July 28, 2017 at 8:30pm

WILLIAM GREAVES – Still A Brother: Inside the Negro Middle Class (1968, 90 min.)

Join Black Cinema House and Chicago Film Archives for the second of three outdoor screenings in our annual “Movies Under the Stars” series at the Muffler Shop. Grab a lawn chair and join us at the SW corner of 55th Street and Martin Luther King Jr. Drive for a night of illuminating films that begin as the sun goes down. This summer we’re revisiting the tumultuous and transformative year of 1968 through the lens of three gifted visual artists: Gordon Parks, William Greaves and Thomas Reichman.

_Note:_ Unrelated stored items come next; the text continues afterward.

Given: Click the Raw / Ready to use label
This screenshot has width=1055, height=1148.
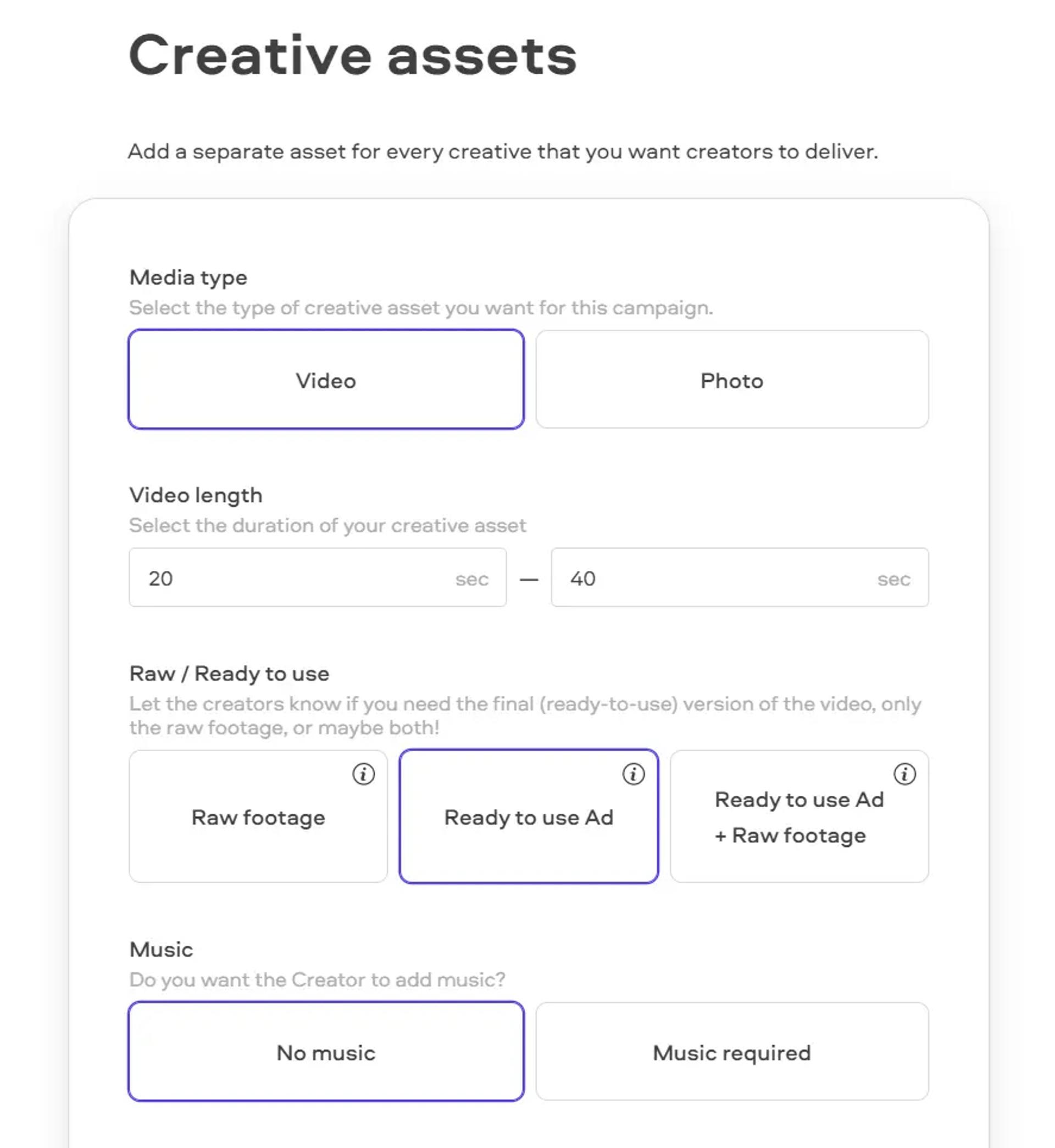Looking at the screenshot, I should [x=230, y=674].
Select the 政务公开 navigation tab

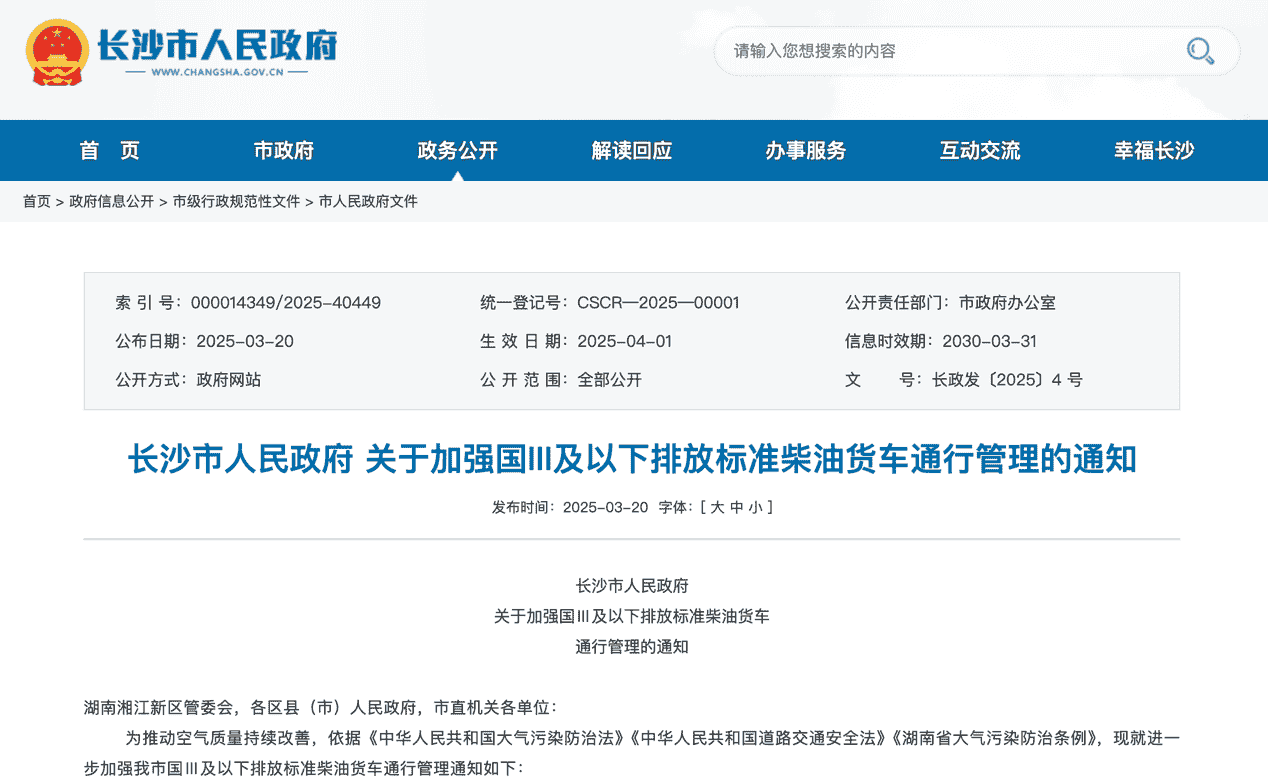click(457, 151)
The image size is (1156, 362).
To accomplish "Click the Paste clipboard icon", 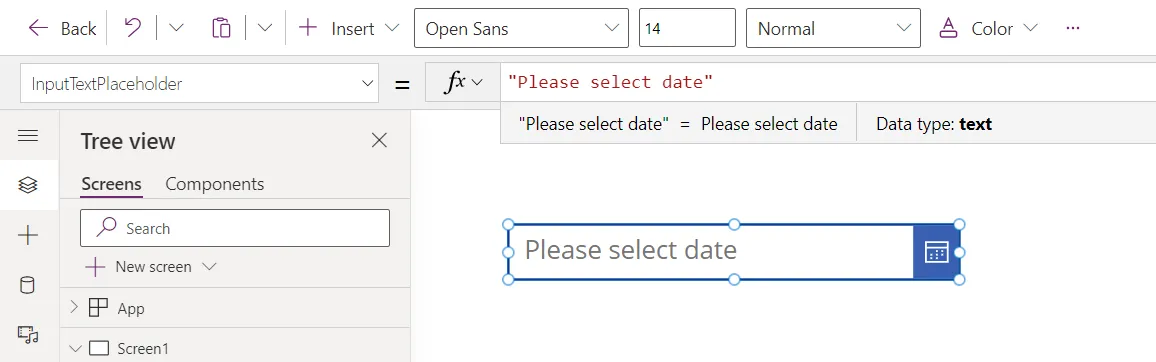I will point(221,28).
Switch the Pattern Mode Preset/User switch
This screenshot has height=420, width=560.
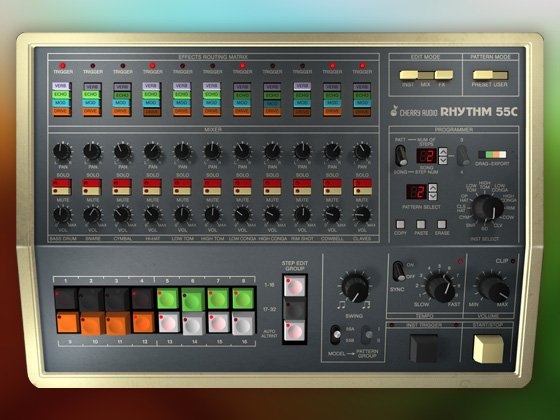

On Friday 7/28 we’ll be screening William Greaves’ breakthrough documentary Still A Brother: Inside the Negro Middle Class. Originally made in collaboration with William Branch and National Educational Television (NET), Still A Brother presents a variety of perspectives on status and the concerns of the emerging African-American middle class at a time of intense racial, social, cultural, and political turmoil. Narrated by legendary civil rights activist, author, actor, poet, director, and playwright Ossie Davis, the film proved to be much more controversial and provocative than NET expected. While the network envisioned a documentary portrait of “good negroes” whose values and socio-economic aspirations mirrored those of middle-class white Americans, Greaves’ film presents a wide range of perspectives and questions the impact of these aspirations on the fight for equal rights and civil liberty in the 1960s. Still A Brother argues that the passive acceptance of white middle-class values by African-Americans amounted to nothing more than what Greaves referred to as “mental enslavement.” Airing on April 29, 1968, less than three weeks after the assassination of Martin Luther King, Jr., Still A Brother: Inside the Negro Middle Class is a probing and complex look at media coverage and representation, racial and economic disparity, and the various degrees of oppression faced by African-Americans in the United States.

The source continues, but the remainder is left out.